How this would work is by using repetitive training tasks to achieve “overfitting” in the participants, then they would measure the effects of sleep deprivation on the participants’ ability to generalize and remember things.

 

How About Waking Dreams?

While psychologists might not know the full reason behind people’s dreams, they do know that they are essential and beneficial for the brain to function efficiently. And Dr. Hoel even argues that humans have managed to find ways to dream even while they’re awake.

Unlike other ideas between psychologists that claim that are forms like music, novels, paintings and other forms are just “cheesecake,” meaning they are enjoyable but not necessary for survival. Dr. Hoel theorizes that dreams are necessary to keep the brain from overfitting.

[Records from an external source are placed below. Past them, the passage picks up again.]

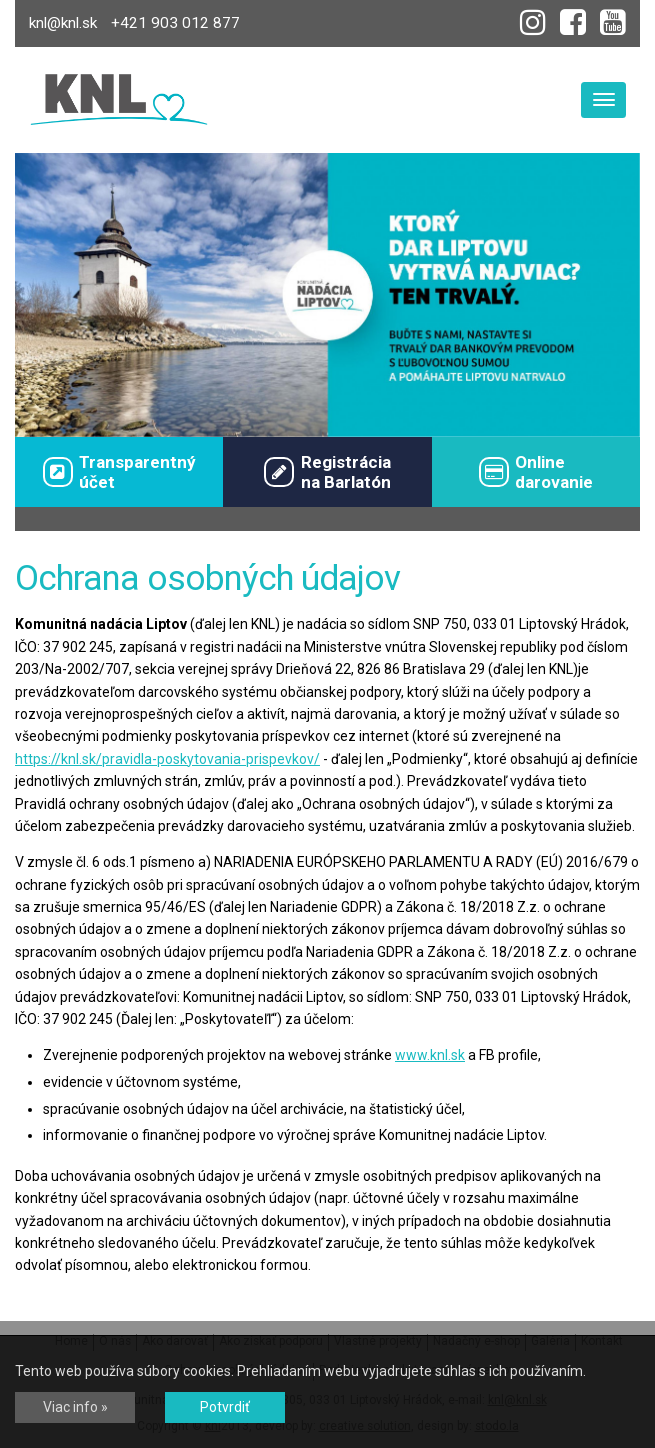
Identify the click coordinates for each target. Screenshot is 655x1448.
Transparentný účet (119, 472)
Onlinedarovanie (536, 472)
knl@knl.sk (63, 23)
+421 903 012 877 (175, 23)
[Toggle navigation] (603, 100)
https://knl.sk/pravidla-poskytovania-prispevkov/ (167, 759)
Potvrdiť (225, 1407)
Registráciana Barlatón (327, 472)
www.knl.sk (430, 1055)
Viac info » (75, 1407)
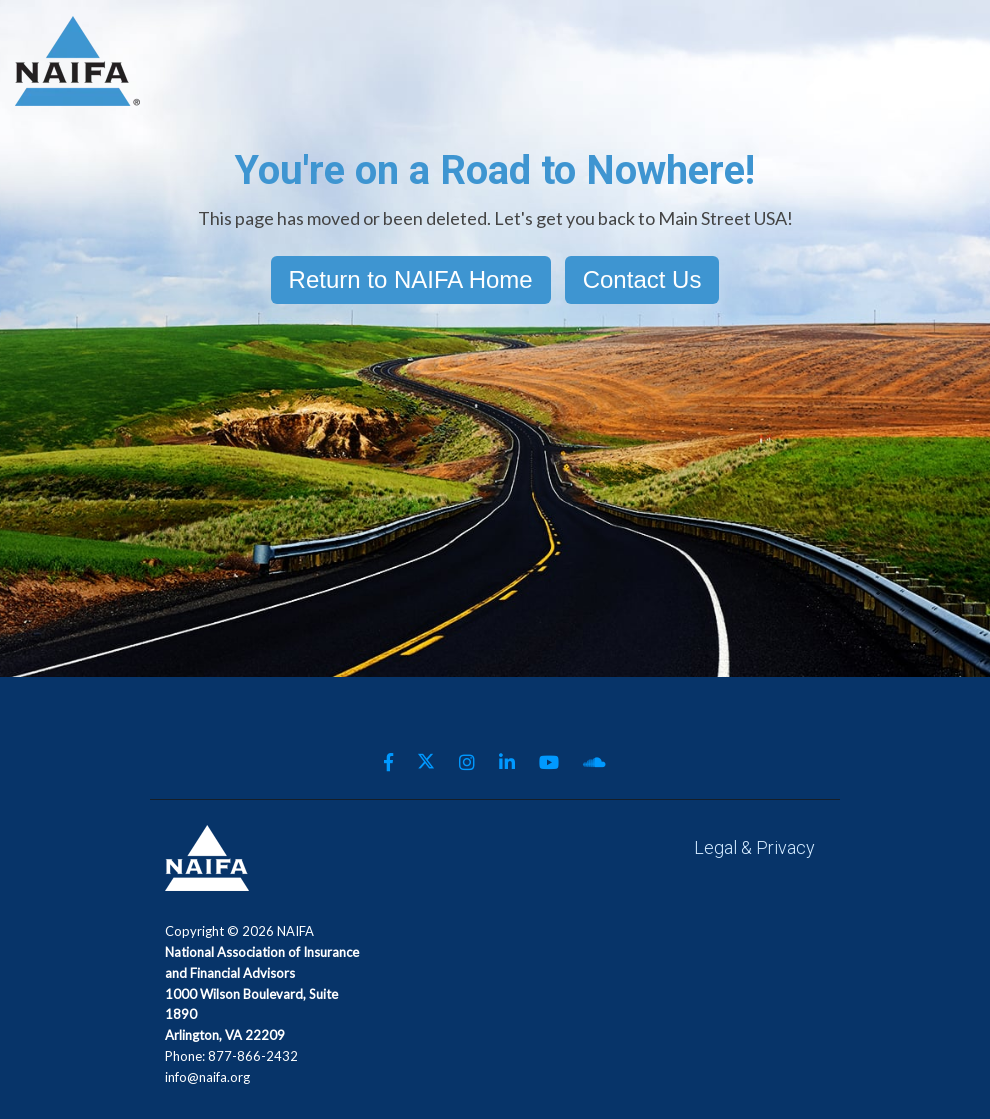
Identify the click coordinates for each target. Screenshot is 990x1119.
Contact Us (642, 279)
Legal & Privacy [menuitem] (754, 847)
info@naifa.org (207, 1077)
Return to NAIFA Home (411, 279)
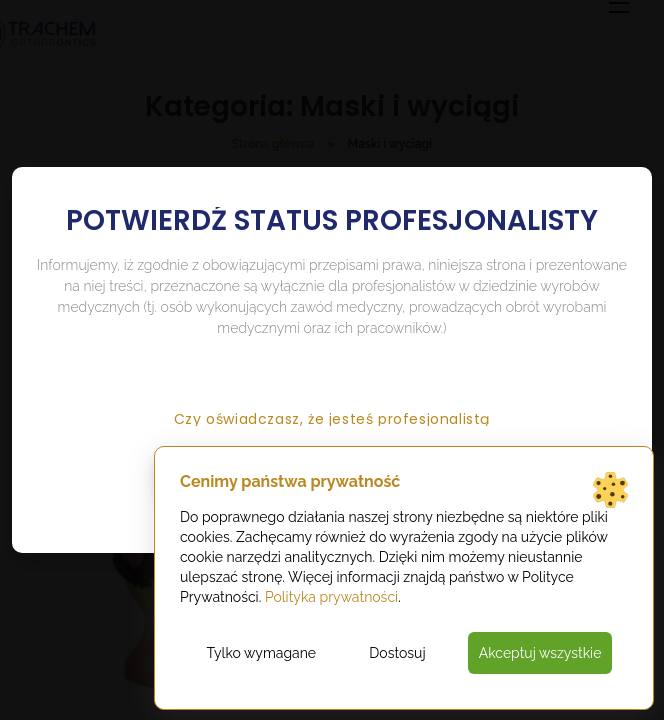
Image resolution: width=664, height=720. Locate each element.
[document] (332, 360)
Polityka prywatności (331, 597)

Dr. Hoel writes, “The [overfitted brain hypothesis] suggests [that] fictions, and perhaps the arts in general, may actually have a deeper underlying cognitive utility, in the form of improving generalization and preventing overfitting, by acting as artificial dreams.”

“As a novelist myself, it is nice to think that fictions, which are in a sense artificial dreams, may have cognitive utility by keeping us from fitting to the daily quotidian events of our lives too well,” he adds.

He also says that the idea behind the brain becoming overfitted to what it experiences when awake, while dreams help bring about the process of generalization knowledge, finds much of its origins in machine learning.

Back in 1995, a group of computer scientists suggested in a study in AAAS journal that the “wake-sleep algorithm” could be learned without actual human supervision, done by alternating the awake and asleep phases.

Then in 2014, almost 20 years later, neuroscientist from the University College London in the UK, Professor Karl Friston, and his co-authors continued the same concept by coming up with a theory ‘that dreams are the brain’s way of minimizing the complexity of its models.’

According to Prof. Friston, the brain is a machine that generates predictions about the world which actually make possible our every thought, perception and action. In his free energy principle, Prof. Friston explains that ‘we dream in order to streamline or simplify the brain’s predictive models.’

He explained to MNT, “This was recently extended to periods of waking reflection and an account of ‘aha!’ moments, when this simplicity of things become apparent. We have even used complexity minimization to critique deep learning!”

While this doesn’t necessarily explain why we dream what we dream, it does help people make sense of why they may have woken up in the morning remembering some of the most ludicrous dreams they’ve ever had before. And considering that the pandemic is still far from over – in some places more than others – who knows when these strange dreams will ever end.